RECORD SET:

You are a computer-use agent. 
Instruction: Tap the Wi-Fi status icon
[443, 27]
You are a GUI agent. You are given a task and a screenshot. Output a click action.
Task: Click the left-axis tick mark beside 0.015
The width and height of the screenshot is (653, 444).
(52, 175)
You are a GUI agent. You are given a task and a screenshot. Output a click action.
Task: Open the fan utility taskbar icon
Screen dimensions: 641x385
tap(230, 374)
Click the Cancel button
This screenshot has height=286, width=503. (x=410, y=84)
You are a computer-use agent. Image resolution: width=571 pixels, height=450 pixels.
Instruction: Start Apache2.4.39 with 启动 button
==
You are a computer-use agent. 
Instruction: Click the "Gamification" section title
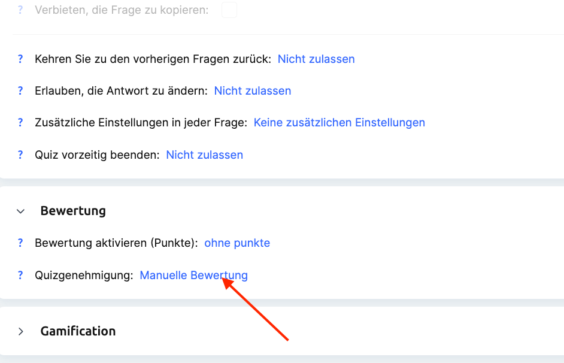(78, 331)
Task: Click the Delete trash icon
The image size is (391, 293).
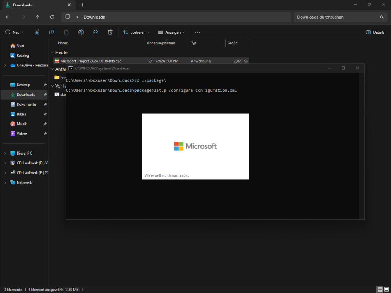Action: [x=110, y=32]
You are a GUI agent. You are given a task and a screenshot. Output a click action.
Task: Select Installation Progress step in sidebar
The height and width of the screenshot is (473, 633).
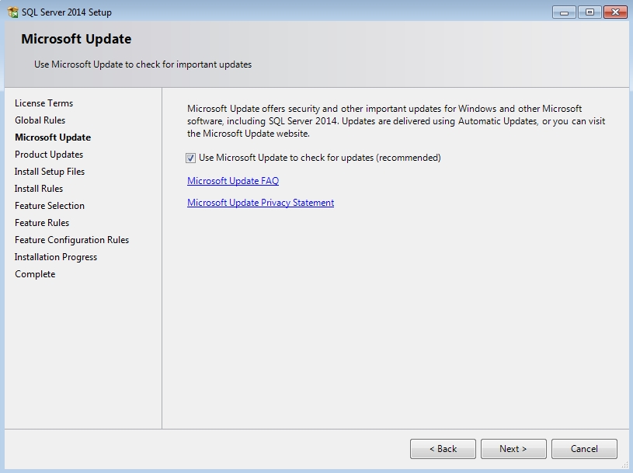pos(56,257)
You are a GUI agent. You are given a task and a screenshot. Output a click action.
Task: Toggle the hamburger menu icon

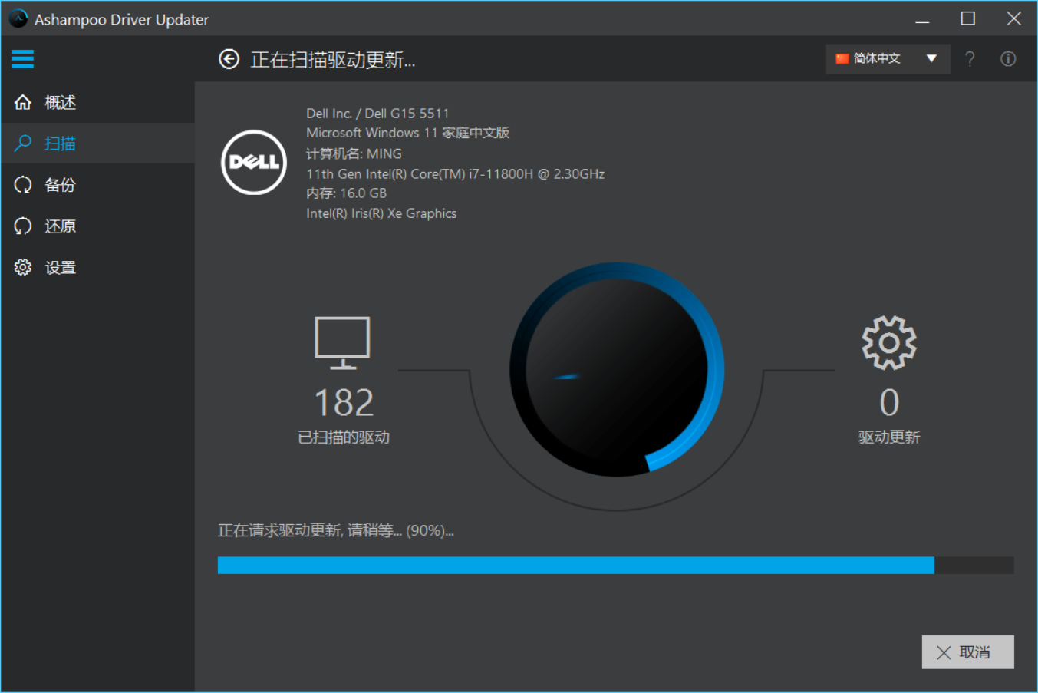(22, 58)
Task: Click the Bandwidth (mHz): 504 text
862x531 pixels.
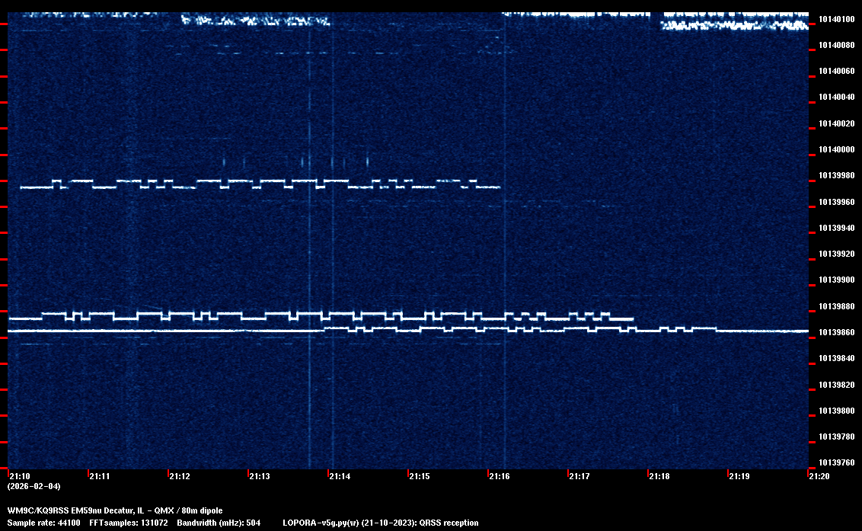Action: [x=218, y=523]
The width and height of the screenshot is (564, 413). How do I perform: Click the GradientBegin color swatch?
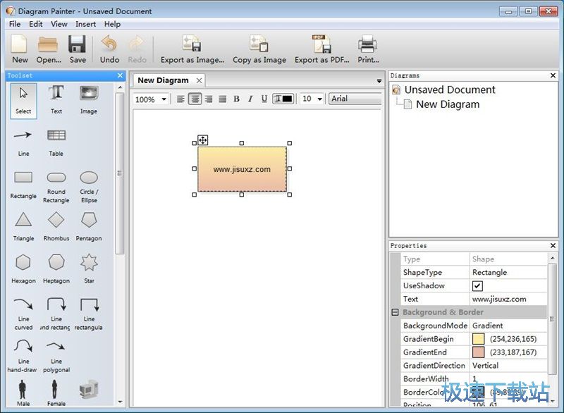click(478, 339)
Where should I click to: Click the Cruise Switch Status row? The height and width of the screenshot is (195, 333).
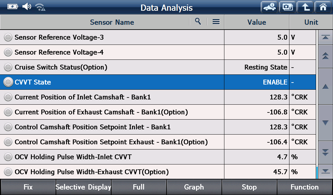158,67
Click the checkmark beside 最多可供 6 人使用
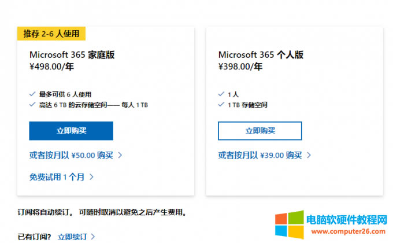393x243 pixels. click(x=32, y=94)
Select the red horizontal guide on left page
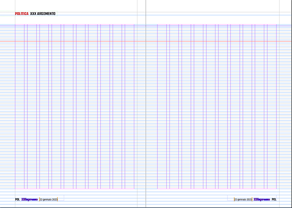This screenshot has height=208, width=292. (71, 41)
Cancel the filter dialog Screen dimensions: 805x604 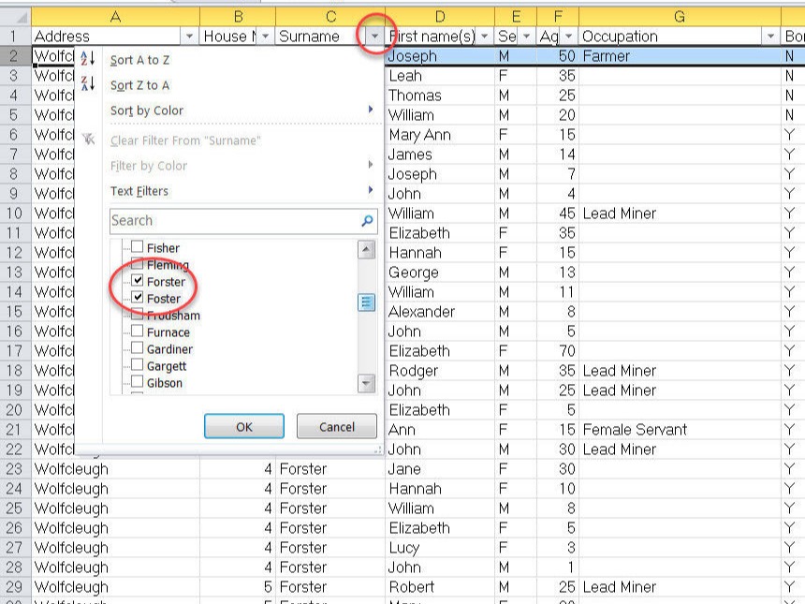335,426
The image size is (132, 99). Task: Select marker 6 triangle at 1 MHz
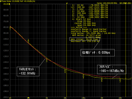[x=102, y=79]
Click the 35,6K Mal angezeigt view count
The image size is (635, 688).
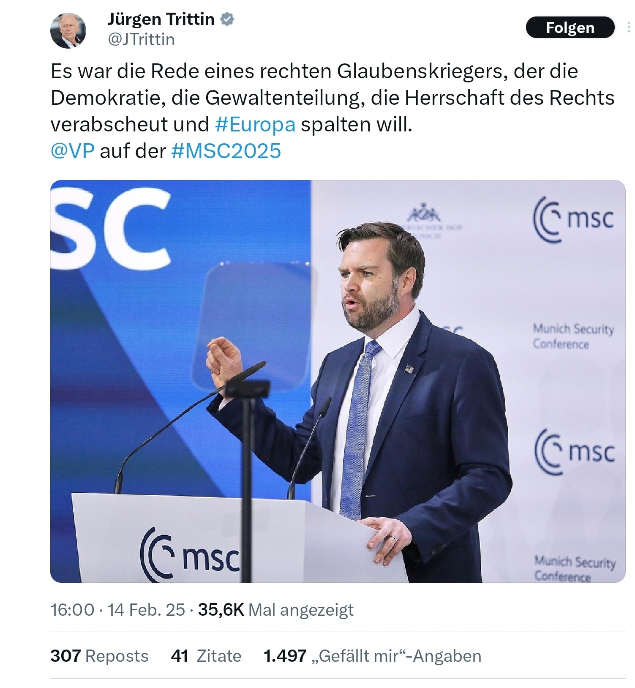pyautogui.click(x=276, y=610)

EXERCISE BRIEF: Extract the material from the line with "Click the 35,6K Mal angezeigt view count" to the line with "pyautogui.click(x=276, y=610)", repeating each line exactly, and leave out the pictures.

ANSWER TO THE EXERCISE:
Click the 35,6K Mal angezeigt view count
The image size is (635, 688).
pyautogui.click(x=276, y=610)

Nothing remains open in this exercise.